L’area archeologica rupestre del complesso monastico di Sant’Elia lo Speleota (l’abitatore delle grotte), oggi restaurata e attrezzata per le visite, è una bella testimonianza del monachesimo medievale, della grecità bizantina e di quella vita in grotta che caratterizza numerosi insediamenti nelle pieghe della Calabria ionica e tirrenica.
Al ritorno da Patrasso Elia, insieme ai monaci Cosma e Vitale, si ritira a condurre vita di penitenza nella grotta di Melicuccà. Qui, ben presto, gli abitanti dei paesi vicini, attratti dalla sua fama di santità, vengono a visitarlo, ascoltarlo, a ricevere da lui conforto e incoraggiamento. L’11 settembre del 960, quasi centenario, Elia muore e viene sepolto nel sepolcro da lui stesso scavato nella grotta. Lì il suo corpo rimane sepolto fino al 2 agosto 1747 data di scoperta e ricognizione delle sue ossa.
Elemento centrale della visita all’area rupestre è la grotta principale del complesso che ha sempre funzionato come chiesa del vicino cenobio basiliano, costruito sulla rupe vicina, in spettacolare posizione panoramica, e rimasto attivo fino al Settecento. Oggi la chiesa-grotta è il principale luogo di culto del Santo e ospita ancora un’episodica vita liturgica. Caratteristico è il continuo gocciolio dalla volta, raccolto da un’acquasantiera, che ha preso il nome di ‘acqua del santo’.
Prossime alla chiesa sono due grotte che ospitano una sorta di fattoria rupestre utilizzata dai monaci. La prima è dotata di un palmento seicentesco, erede della lunga tradizione di produzione vinicola che risale già al decimo secolo. La vasca per la spremitura dell’uva ha una forma allungata ed è rivestita di malta cementizia. Da un ugello sul fondo il mosto defluiva nella seconda vasca, posta più in basso e destinata alla decantazione e alla fermentazione.
La seconda grotta contiene un grande silos per la conservazione dei cereali, a profilo ovoide, doppio, scavato nella roccia del piano pavimentale.
Una curiosità. La zona archeologica confina con il percorso della ferrovia a scartamento ridotto Gioia Tauro – Palmi – Sinopoli.

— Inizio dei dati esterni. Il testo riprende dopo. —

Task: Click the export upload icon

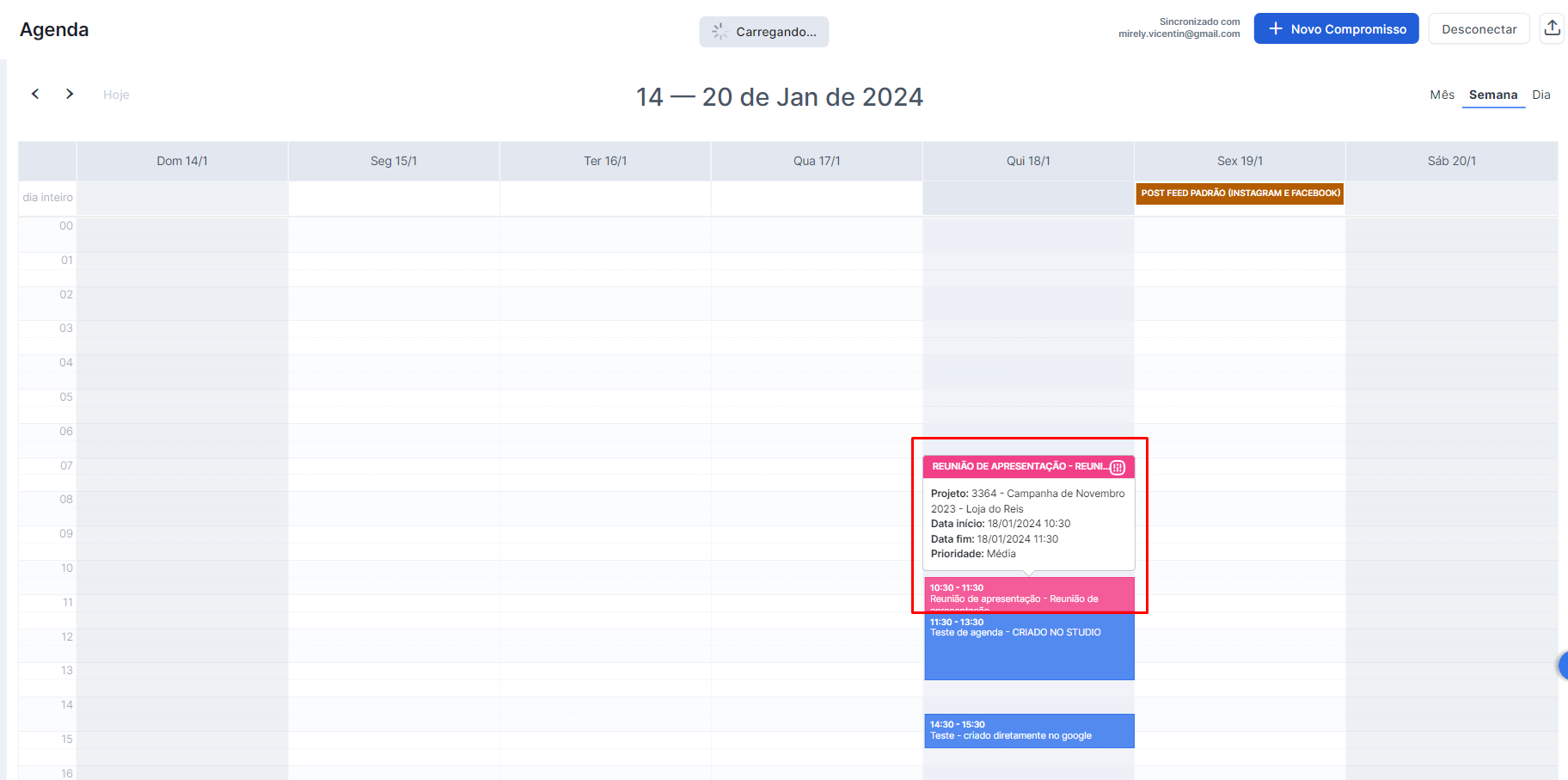Action: [x=1552, y=28]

Un tratto di binario e una galleria sotto la rupe del monastero valgono a ricordare quel tratto interno delle Ferrovie Calabro-Lucane, dismesso definitivamente nel 2011, che collegava a Gioia le stazioni di Melicuccà, Valli, Sant’Eufemia d’Aspromonte e Sinopoli – San Procopio.
Le indagini archeologiche della Soprintendenza calabrese hanno anche messo in luce un’area cimiteriale con undici tombe a fossa di forma antropomorfa e di età bassomedievale scavate nel banco roccioso. Il cimitero messo in luce nel 2005 nasce e si organizza intorno alla tomba di un personaggio importante della comunità monastica, isolata all’estremità del terrazzo e sormontata da un piccolo monumento funerario.